MDForge: Agentic Molecular Dynamics Pipeline Design under Sparse Simulator Feedback
1 MDForge is an LLM agent that autonomously designs full molecular dynamics (MD) pipelines as open-ended executable code, then improves them online from sparse, expensive simulator feedback (each trial can cost GPU-hours).
2 The key technical idea is PRISM (Process-Reward Interpretation via Subsystem Mediation): it turns a single terminal reward into dense, actionable signals by (a) extracting structured per-stage diagnostics across the MD pipeline (Prep, Equilibration, Production, Analysis) and (b) converting those diagnostics into typed critiques.
3 Instead of a fixed tool-calling “MD toolbox”, MDForge’s action space is program synthesis: the agent can compose whatever workflow the system demands (force-field setup, restraints, sampling protocol, estimators, guards, etc.), closer to what human experts actually do.

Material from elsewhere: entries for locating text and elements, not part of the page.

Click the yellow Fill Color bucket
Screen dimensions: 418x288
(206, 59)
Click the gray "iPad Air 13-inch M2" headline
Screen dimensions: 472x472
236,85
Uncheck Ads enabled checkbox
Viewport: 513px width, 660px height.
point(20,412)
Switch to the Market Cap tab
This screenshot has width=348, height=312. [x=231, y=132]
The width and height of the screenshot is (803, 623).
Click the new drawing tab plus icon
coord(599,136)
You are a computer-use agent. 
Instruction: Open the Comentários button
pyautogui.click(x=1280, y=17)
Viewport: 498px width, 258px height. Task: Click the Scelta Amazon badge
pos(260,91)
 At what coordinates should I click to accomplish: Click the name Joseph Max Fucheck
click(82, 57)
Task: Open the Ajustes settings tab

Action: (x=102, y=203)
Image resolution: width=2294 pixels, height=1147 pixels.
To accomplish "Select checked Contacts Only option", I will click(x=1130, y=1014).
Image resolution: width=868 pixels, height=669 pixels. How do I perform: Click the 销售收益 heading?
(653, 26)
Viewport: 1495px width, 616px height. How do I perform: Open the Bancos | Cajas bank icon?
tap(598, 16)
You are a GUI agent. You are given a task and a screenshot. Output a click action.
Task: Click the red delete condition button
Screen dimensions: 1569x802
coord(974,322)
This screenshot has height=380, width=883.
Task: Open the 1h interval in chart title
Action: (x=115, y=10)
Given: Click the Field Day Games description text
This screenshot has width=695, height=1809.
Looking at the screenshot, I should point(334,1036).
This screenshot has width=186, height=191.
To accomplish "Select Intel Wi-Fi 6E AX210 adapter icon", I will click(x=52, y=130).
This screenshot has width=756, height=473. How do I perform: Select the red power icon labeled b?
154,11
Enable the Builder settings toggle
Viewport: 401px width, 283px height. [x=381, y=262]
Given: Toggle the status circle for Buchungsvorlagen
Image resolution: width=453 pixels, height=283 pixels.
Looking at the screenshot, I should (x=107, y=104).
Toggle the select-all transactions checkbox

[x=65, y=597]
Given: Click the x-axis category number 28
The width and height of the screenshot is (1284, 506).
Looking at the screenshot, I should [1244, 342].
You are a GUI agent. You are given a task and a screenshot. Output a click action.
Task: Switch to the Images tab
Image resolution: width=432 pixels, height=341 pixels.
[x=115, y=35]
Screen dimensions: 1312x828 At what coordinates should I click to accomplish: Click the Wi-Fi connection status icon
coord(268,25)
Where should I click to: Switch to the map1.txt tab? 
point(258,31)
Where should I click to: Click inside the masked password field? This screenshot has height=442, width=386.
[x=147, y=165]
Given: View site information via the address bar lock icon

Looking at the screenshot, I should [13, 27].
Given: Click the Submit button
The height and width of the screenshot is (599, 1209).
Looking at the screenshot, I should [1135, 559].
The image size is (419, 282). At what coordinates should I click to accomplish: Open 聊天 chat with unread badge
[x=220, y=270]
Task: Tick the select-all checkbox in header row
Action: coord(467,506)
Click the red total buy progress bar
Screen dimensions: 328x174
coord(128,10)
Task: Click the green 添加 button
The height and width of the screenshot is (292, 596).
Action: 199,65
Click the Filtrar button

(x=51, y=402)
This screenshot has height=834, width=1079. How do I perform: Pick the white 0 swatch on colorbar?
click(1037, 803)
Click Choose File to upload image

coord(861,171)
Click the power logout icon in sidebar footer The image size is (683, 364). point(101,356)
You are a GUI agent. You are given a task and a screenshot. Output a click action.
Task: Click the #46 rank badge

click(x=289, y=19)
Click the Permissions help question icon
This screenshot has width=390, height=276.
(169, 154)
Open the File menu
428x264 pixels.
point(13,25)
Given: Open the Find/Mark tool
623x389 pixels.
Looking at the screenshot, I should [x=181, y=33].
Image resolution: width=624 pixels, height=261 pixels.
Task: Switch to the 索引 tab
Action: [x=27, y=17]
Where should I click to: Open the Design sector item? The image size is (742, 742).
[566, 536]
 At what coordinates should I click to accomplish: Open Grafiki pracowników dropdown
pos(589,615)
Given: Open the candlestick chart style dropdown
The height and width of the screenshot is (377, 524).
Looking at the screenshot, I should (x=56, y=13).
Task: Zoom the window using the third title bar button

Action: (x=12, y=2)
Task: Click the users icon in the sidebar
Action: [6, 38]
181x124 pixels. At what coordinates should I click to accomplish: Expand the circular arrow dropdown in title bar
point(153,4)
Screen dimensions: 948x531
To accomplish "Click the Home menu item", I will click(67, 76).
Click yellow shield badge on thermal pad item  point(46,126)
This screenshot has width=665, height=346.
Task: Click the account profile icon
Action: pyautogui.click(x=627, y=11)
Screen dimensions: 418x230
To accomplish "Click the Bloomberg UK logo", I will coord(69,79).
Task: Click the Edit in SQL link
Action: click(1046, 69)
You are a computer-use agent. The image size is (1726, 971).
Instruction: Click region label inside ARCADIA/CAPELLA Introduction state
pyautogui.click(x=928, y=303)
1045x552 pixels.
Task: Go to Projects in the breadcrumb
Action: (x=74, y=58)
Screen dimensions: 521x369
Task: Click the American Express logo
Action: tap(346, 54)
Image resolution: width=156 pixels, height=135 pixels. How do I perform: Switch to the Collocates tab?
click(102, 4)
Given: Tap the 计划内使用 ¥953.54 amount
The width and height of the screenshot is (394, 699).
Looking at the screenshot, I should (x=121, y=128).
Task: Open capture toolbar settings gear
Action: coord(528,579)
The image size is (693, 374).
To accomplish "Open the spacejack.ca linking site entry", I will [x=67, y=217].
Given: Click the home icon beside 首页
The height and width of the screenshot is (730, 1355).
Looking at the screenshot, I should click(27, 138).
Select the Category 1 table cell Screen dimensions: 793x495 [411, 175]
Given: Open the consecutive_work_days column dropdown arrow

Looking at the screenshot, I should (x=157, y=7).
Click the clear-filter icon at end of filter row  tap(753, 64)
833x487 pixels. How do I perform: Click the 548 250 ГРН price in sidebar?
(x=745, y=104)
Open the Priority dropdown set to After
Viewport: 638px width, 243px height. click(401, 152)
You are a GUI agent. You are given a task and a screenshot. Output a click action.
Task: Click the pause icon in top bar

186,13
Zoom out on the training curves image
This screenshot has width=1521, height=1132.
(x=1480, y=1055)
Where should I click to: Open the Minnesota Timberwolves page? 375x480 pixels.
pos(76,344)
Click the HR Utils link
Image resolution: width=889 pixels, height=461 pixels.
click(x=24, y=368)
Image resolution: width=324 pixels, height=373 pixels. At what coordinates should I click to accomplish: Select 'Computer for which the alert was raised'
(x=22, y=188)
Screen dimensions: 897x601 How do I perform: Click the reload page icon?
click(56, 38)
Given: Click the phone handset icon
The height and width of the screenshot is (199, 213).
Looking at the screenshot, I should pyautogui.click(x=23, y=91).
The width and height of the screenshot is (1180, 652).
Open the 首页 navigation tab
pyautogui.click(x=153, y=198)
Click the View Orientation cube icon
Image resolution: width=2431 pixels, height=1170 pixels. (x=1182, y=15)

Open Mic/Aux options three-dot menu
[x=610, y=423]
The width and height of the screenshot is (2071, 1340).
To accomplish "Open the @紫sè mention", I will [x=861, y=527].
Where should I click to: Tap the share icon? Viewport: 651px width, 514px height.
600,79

4 PRISM’s critique is produced by a multi-agent panel of physics specialists with non-overlapping jurisdictions: Force Field, Sampling, and Analysis. They debate in two rounds with cross-visibility, then an aggregator outputs a single typed critique that names the failing subsystem and the concrete edit to apply.
5 A reputation-weighting loop adjusts how much each specialist influences the final critique, based on whether their pre-execution predictions match post-execution evidence. This aims to downweight consistently miscalibrated “experts” within a task.
6 On SAMPL host–guest binding free-energy benchmarks (CB[7], OAH, CBClip), MDForge produced runnable pipelines reliably (5/5 successful trials per host) and improved held-out ranking performance versus verbal-RL baselines without PRISM. Example held-out Kendall tau: CB[7] 0.56 and CBClip 0.47, compared to 0.24 and 0.20 for a trial-level feedback baseline.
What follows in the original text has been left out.